The people running your care home should not ask you for any additional money on top of the amount that the social work service has asked you to pay, unless it is for extra services which are not covered by the basic fees. You will, however, continue to receive NHS care from your doctor and other staff, such as your physiotherapist, free of charge.
What if I want to move into a more expensive care home?
A third party can agree to make top-up payments to fund a more expensive care home place than the social work service is prepared to pay for your assessed needs.
The rules also allow some people to make top-up payments from their own resources. However, these should not include any capital or income the local authority has already assessed as being required to contribute towards meeting the care costs.
Top-up payments made after 1 July 2002
Since 1 July 2002, all new top-up arrangements have to be authorised by the social work service, to make sure that you can maintain the extra payments (in addition to your assessed contribution). Where a third party has agreed to make these additional payments on your behalf, the local authority needs to be sure that he or she is both willing and able to continue paying the top-up for as long as you stay in the home. The local authority may ask the third party for a letter to confirm this.
Top-up arrangements made before 1 July 2002
The rules above do not cover top-up arrangements that were in place before 1 July 2002. These additional payments remain private agreements between residents and/or the third parties acting on their behalf, care home providers and, occasionally, local authorities.
The difference between the home's fees and the amount the authority will pay may vary over time. However, the social work service cannot use contributions from you or a third party to reduce its own contribution for the fees.
How will my top-up arrangement be affected if the fees go up?
If the fees of the care home go up, the amount the social work service contributes may not rise. You or your third party will then have to pay more.
What if the third party stops paying the top-up?
If the social work service has arranged a place in the home for you on the understanding that someone will pay part of the costs and those extra contributions stop, unfortunately it may not be able to keep you in the same home.

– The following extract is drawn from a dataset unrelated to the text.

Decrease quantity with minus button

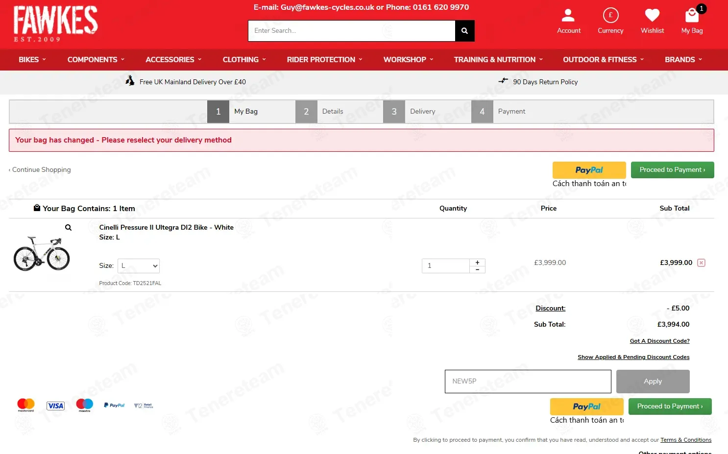(477, 269)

You should talk to your social work service straight away if you think this might happen.
Are there different rules for calculating how much I pay for care in a home run by a private or voluntary organisation or the social work service?
No. The rules for calculating your contribution are exactly the same.
The social work service will tell you how much you need to pay. It will also tell you if the amount changes. You should tell them if your financial circumstances change.
Will I pay the local authority or the care home?
You may be asked to pay the local authority social work service directly. Equally, the social work service may ask you to pay the same amount to the care home direct. This will only happen if you and your care home both agree. The amount you pay is the same either way.
How much spending money will I have when I am living in a home?
If you receive help with the costs of all aspects of your care, the social work service will leave you with a Personal Expenses Allowance to let you purchase small personal items. (This Allowance is £21.90 per week as of April 2009.) You should not be asked to contribute towards the cost of your care from your Personal Expenses Allowance. The social work service can decide to increase the amount of this allowance in special circumstances, for example, if you have a husband or wife who relies on your income. You should discuss this with your social work service.
In addition to the Personal Expenses Allowance, you will also have any income that has been ignored in the financial assessment. You can also use any capital that you have, up to the lower capital limit, as you choose.
Savings Disregard
The Savings Disregard allows eligible residents with income over state pension levels, who are aged 65 and over, to retain an assessed amount of their income on top of their Personal Expenses Allowance. The Savings Disregard is up to £5.65 per week for individuals and up to £8.45 per week for couples as of April 2009.